*Provided data*
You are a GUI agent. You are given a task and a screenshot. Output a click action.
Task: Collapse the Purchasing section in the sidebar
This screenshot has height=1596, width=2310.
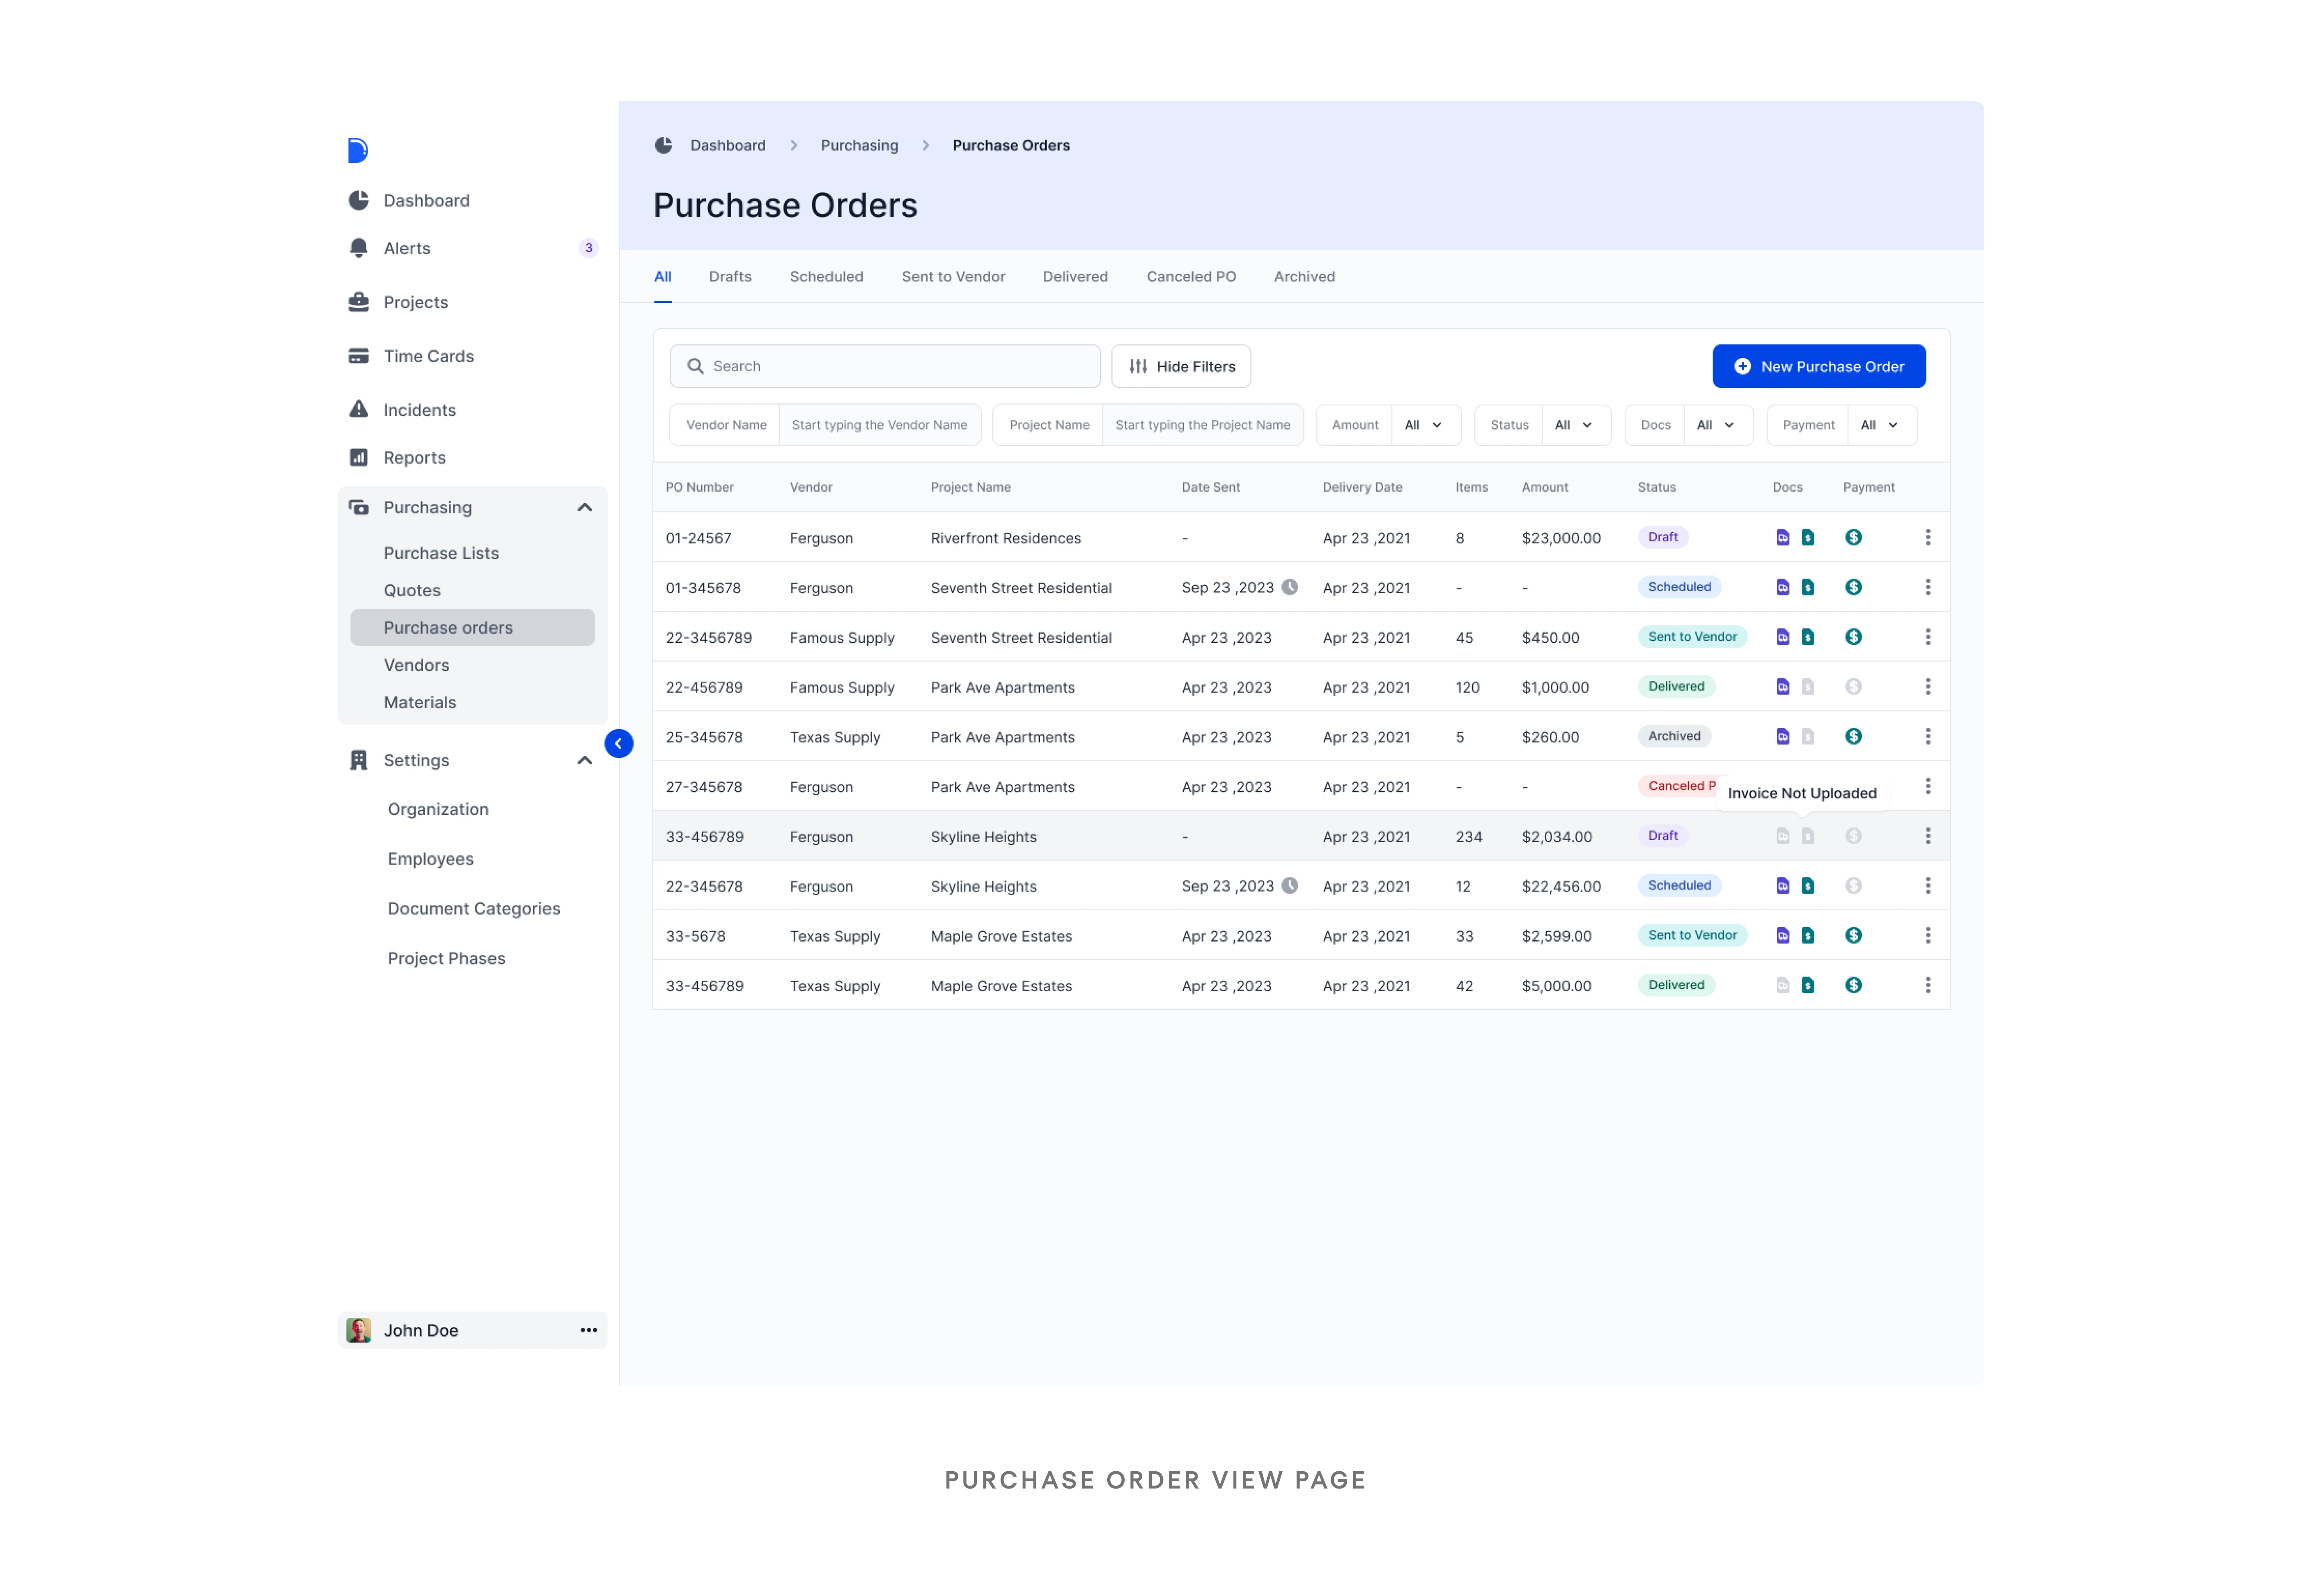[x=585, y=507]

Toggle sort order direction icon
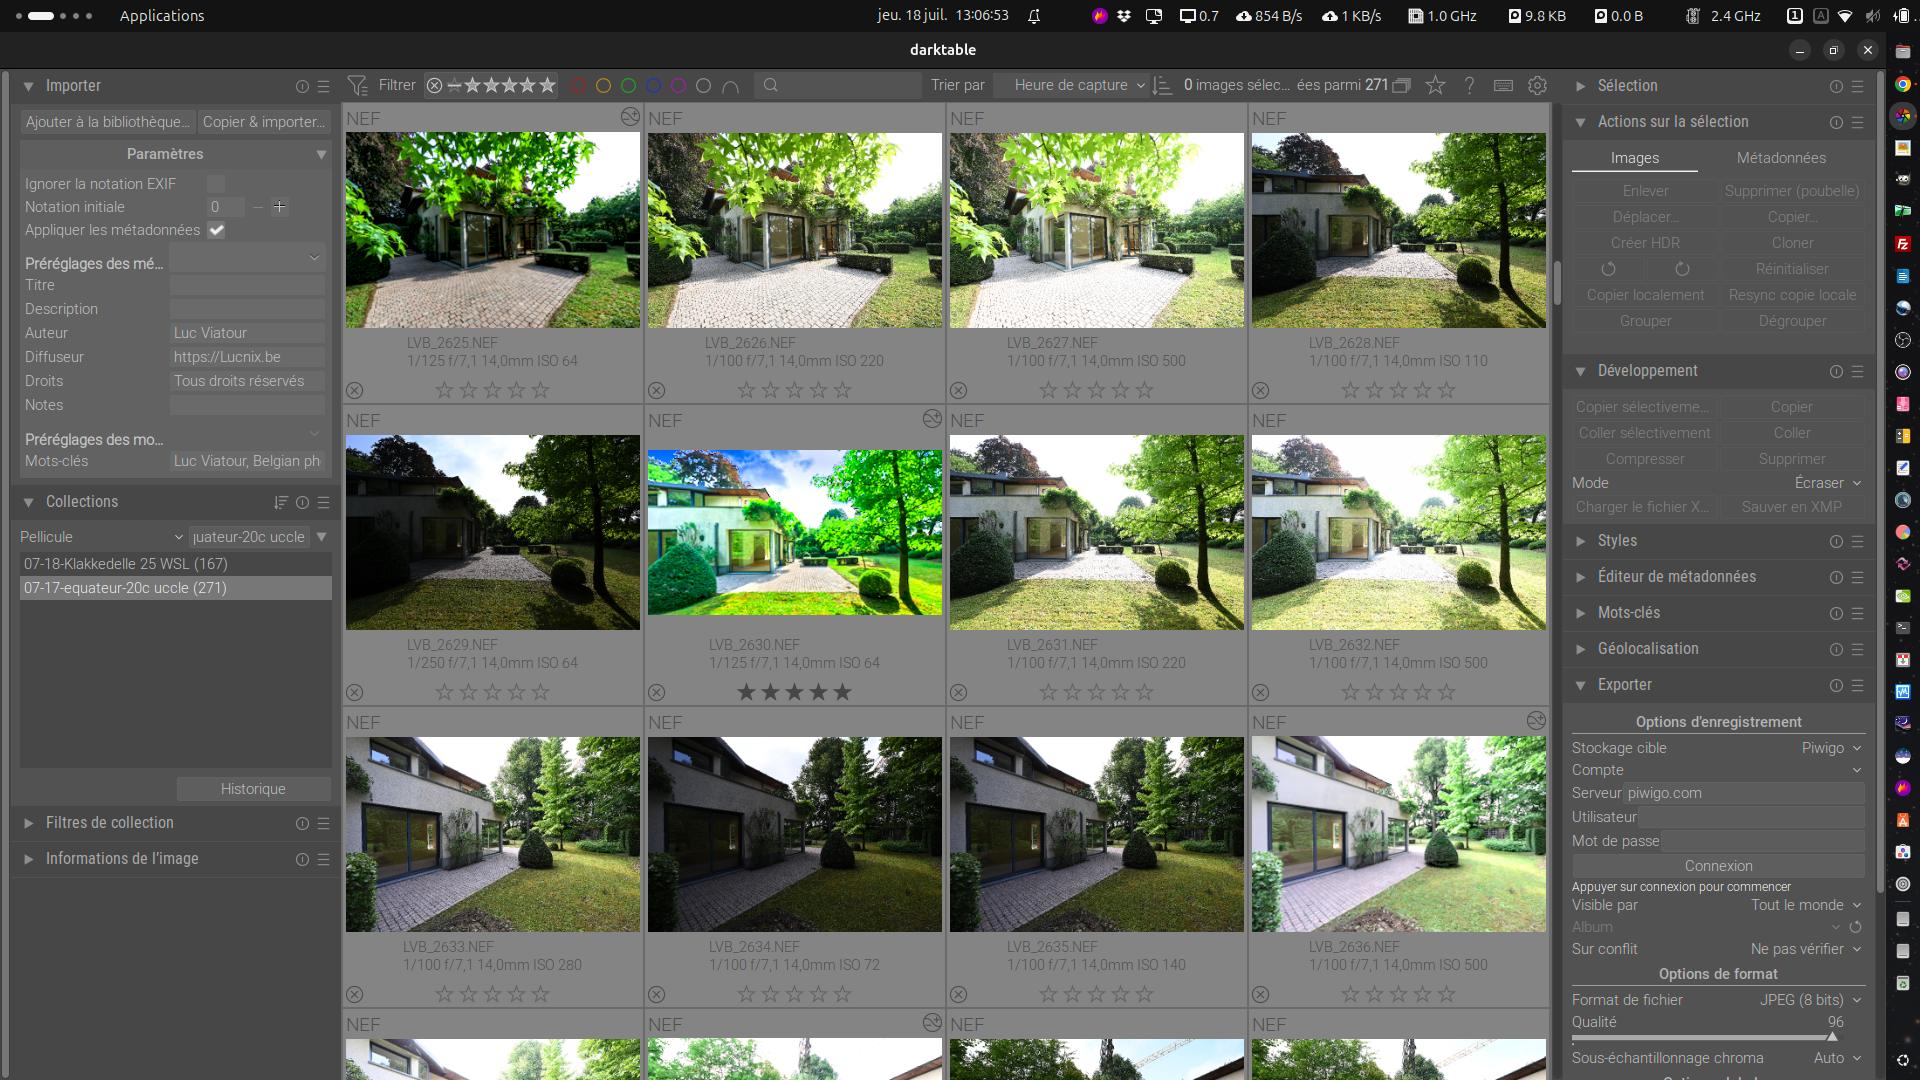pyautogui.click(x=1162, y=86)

*Exercise details*
Go to the line that contains "Task: Collapse the" and copy exactly from there through the last line of the records above, both included. Omit pictures.

*Result of the task*
Task: Collapse the Purchasing section in the sidebar
This screenshot has height=1596, width=2310.
[x=585, y=507]

Toggle sort order direction icon
pyautogui.click(x=1162, y=86)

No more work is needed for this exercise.